Un certain nombre de groupes cotés ont annoncé leur décision de se séparer d’une partie de leurs activités jugées non stratégiques par la distribution des actions de la société regroupant ces activités et la cotation simultanée de ces actions. Diverses considérations motivent ces opérations.

Pour les groupes opérant sur différents secteurs d’activités, la séparation des activités a pour but de permettre une meilleure valorisation pour les actionnaires (1), tant du groupe ainsi recentré sur son activité principale, ce qui contribue à éliminer une éventuelle décote de holding ou de conglomérat, que des actifs transférés circonscrits désormais dans un périmètre indépendant qui seront eux aussi valorisés par rapport à leurs comparables.
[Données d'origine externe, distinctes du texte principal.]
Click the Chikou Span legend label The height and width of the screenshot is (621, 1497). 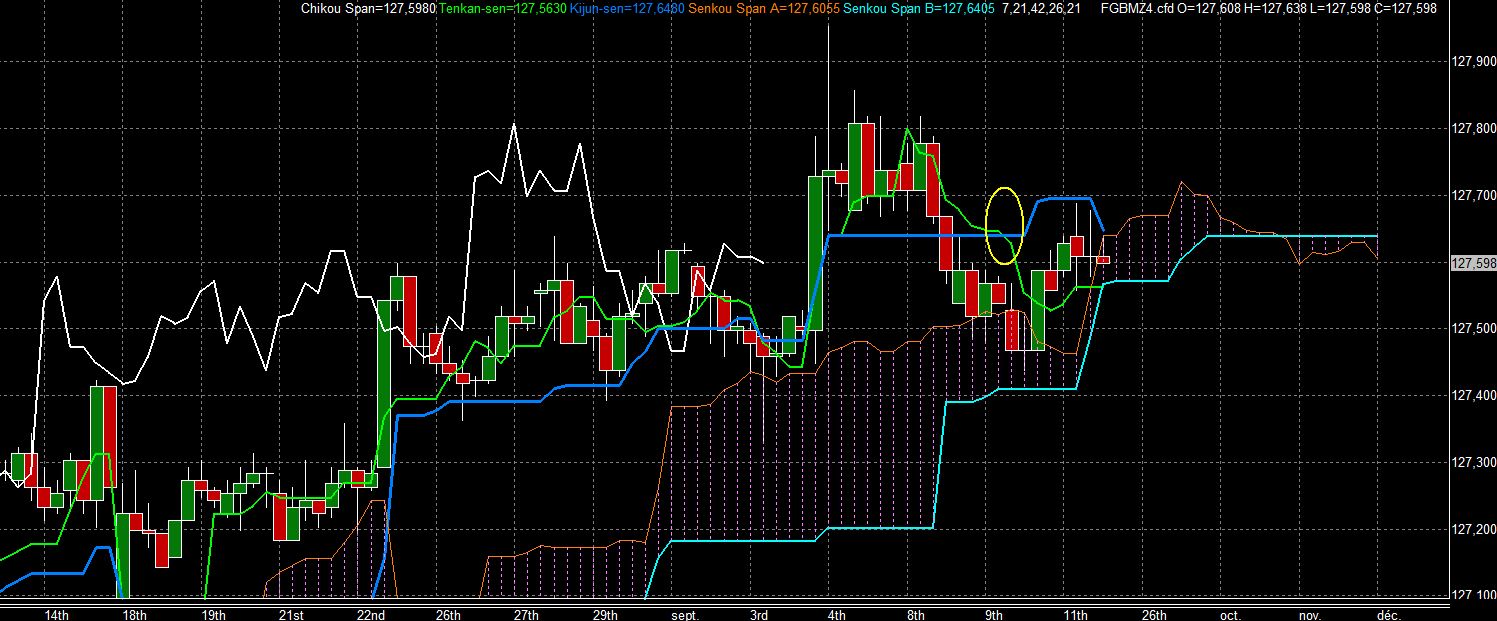click(369, 8)
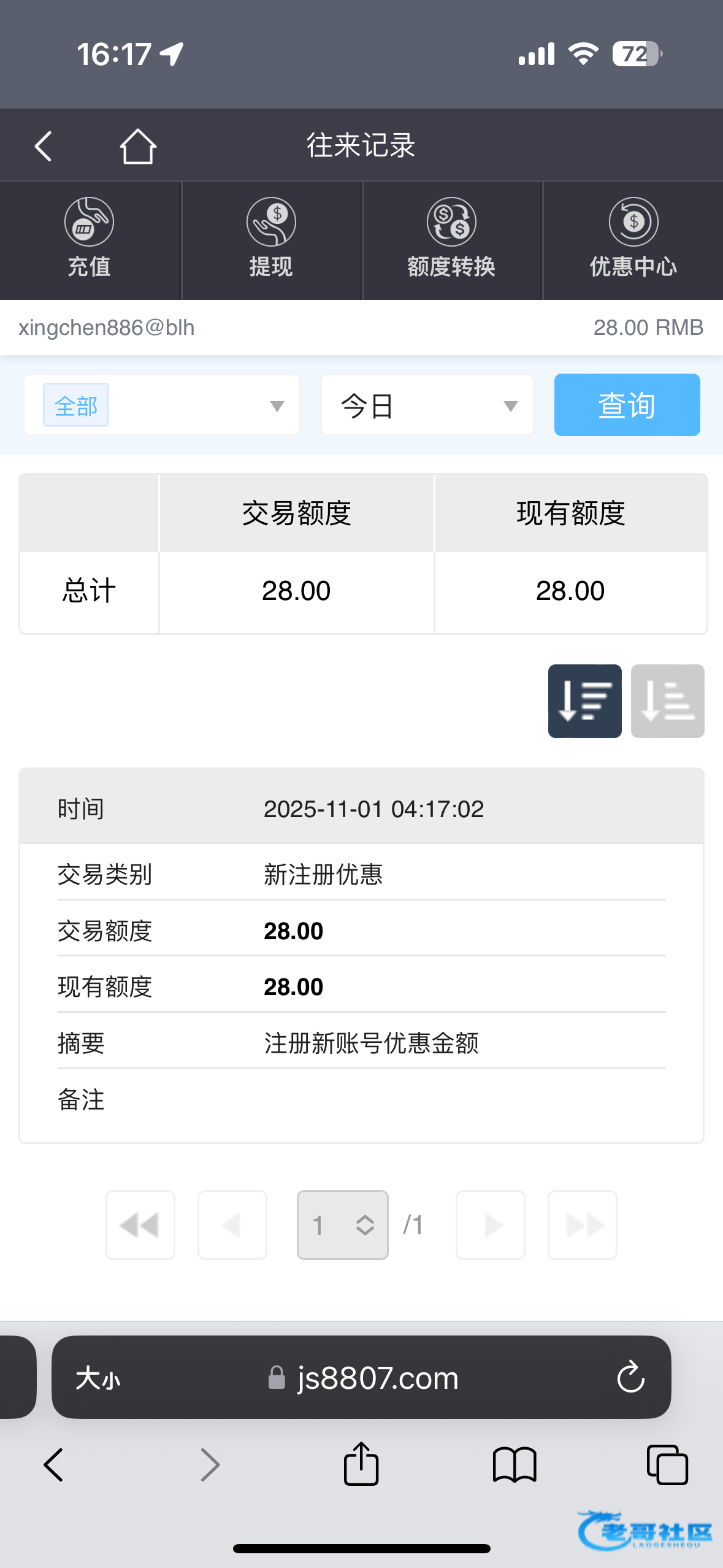Image resolution: width=723 pixels, height=1568 pixels.
Task: Open the page number selector
Action: coord(342,1225)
Cette approche est cohérente avec la recherche par les investisseurs et les fonds sectoriels d’actions de sociétés relevant d’un seul secteur d’activité.

Ces opérations ont été particulièrement nombreuses au cours des derniers mois (2). Bien que s’inscrivant dans un schéma connu de la pratique, elles présentent  des spécificités qu’il semble utile de rappeler.

Le recentrage des activités

L’opération peut porter sur une activité déjà filialisée, ou être précédée d’opérations de réorganisation du groupe dites de détourage (ou carve-out). Ces opérations ont pour but de regrouper au sein d’une société, généralement nouvelle, les actifs dont la séparation est envisagée. Les différentes techniques de transfert de titres ou d’actifs que ce soit par scission, apport ou cession notamment, sont utilisées voire combinées afin de transférer à la filiale les actifs et les passifs qui se rapportent à l’activité considérée. Dans la perspective d’une vie autonome et de la cotation, il conviendra de définir la gouvernance de la filiale, d’effectuer une revue des principaux contrats financiers, commerciaux et intra-groupe (notamment informatique, personnel, juridique, siège) et de mener une analyse comptable et fiscale de l’opération dans son ensemble.

Une opération à destination des actionnaires

L’introduction en bourse par voie de spin-off présente une particularité. Il ne s’agit pas d’une cotation par cession d’actions existantes ou émission d’actions nouvelles à destination d’investisseurs indéterminés. L’opération consiste en l’attribution des actions de la filiale aux actionnaires de la société-mère et la cotation simultanée des actions de la filiale ainsi attribuées.

L’attribution des actions de la filiale aux actionnaires de la société-mère s’opérera le plus souvent sous la forme d’une distribution de dividende (réserve ou prime) en nature.

A ce titre, l’opération est soumise à l’approbation des actionnaires de la société-mère et s’appuie sur une clause statutaire autorisant une distribution des dividendes ou acomptes, réserves ou primes par la remise de biens en nature, y compris notamment de titres financiers.

L’attribution des actions de la filiale aux actionnaires de la société-mère est réalisée proportionnellement à leur détention dans le capital de la société-mère (les rompus éventuels sont non négociables et indemnisés en numéraire).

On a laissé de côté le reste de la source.